3. Helmet – standard hard plastic climbing helmet. We can rent you a helmet.
4. Trekking Poles – optional, but useful for the training days. We can rent you walking poles.
5. Boots and Gaiters – these must fit and be comfortable. If you buy boots try and make sure they are broken in before the week. They should either be ‘plastic’ or high-end insulated leather (not fabric) and must be compatible with your crampons. Your boots should be stiff-soled (also known as B3 grade boots). If your boots are not stiff enough not only will it compromise your comfort when walking/kicking steps in hard snow but also compromise your safety as crampons are more likely to fall off or even break. When buying boots bring your crampons to the shop to make sure they fit well. You can also rent boots in Chamonix.
Gaiters are essential for keeping snow out of the top of your boots and laces away from your crampons. Boots with built in gaiters work well and generally mean that you don’t need an additional pair.
6. Rucksack – 30-50L with a plastic liner (even just a thick bin bag) in case of rain.
7. Waterbottle 1L – not platypus type – they freeze and leak. A light weight thermo bottle for the summit day can be useful too.

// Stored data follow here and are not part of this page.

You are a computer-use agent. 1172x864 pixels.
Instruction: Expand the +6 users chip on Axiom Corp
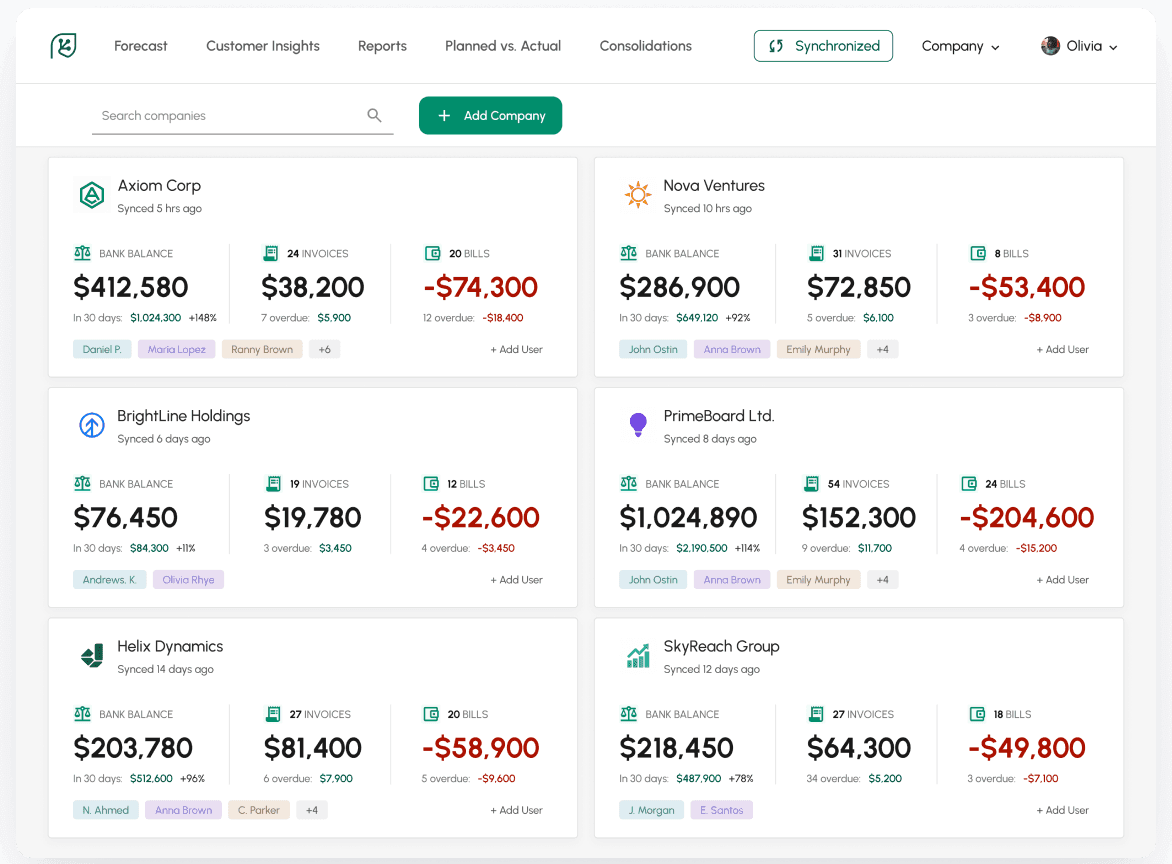coord(324,350)
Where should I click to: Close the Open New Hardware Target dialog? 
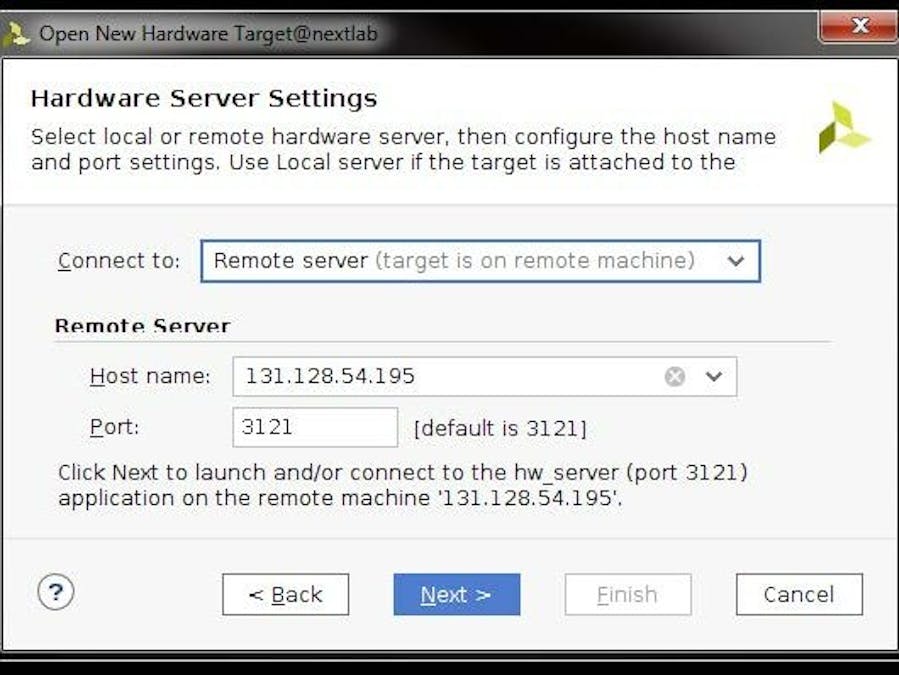[x=858, y=27]
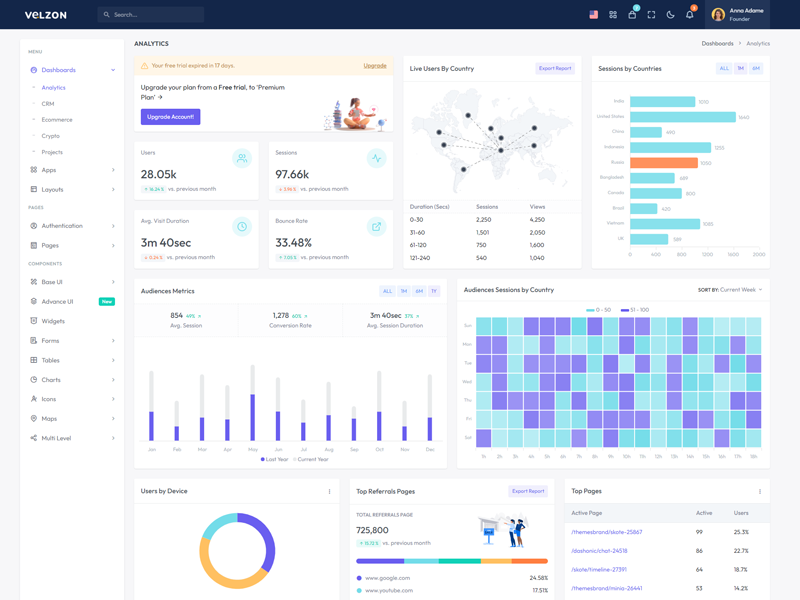Click the fullscreen toggle icon
Viewport: 800px width, 600px height.
point(651,15)
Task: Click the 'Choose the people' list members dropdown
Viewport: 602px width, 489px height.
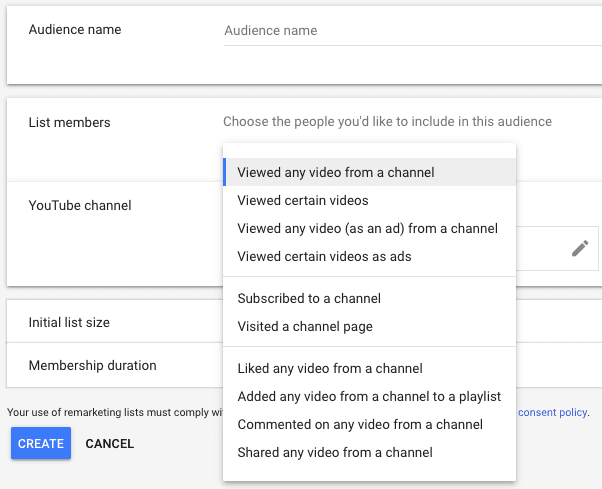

8. Harness (adjustable so that it is comfortable over all your layers), with 2 screw gate carabiners.
9. sunglasses (cat 4), goggles, sun hat, Factor 50 High Mountain sunscreen, lip salve/block.
10. 3 sets of socks and light coloured thermal tops.
11. Lightweight GORE-TEX® hooded top & bottoms – make sure pockets are accessible even when wearing a harness.
12. Warm hat, thick gloves (e.g. ski gloves that are warm and waterproof) and a second pair of thin gloves.
13. Insulating layers. We suggest a thin ‘100’ weight fleece and a synthetic duvet jacket. I think a synthetic or down duvet jacket is perfect because you can put it over all your other layers (including GORE-TEX®) if it is really cold without taking anything off. This is very quick and very warm and practical. If you don’t have a down jacketthen make sure you have 1 or 2 thick fleece layers instead.
14. Trousers – there are many brands of fairly wind proof/water resistant trousers for hillwalking/mountaineering. ‘Schoeller’ fabric garments are great but there lots of other good ones too. Bring a pair of lightweight thermal leggings (longjons) too – it can be very chilly on summit day!
15. Personal first aid – blister kit, aspirin, or Paracetamol.
16. Head torch and spare batteries.
17. light weight Book/iPod for spare time in huts and earplugs (there is always someone snoring at night!)
18. Sleeping bag liner for huts (you don’t need a sleeping bag itself as blankets/duvets are provided)
19. Cash (euros) for extra drinks / snacks in huts (allow €20 per hut night but you may well not spend it!)
20. ID, Snack food, if you have an alpine membership card its worth bringing that too. You may also want to bring a small bag of your favourite tea bags as tea bags in the huts are often a bit weak.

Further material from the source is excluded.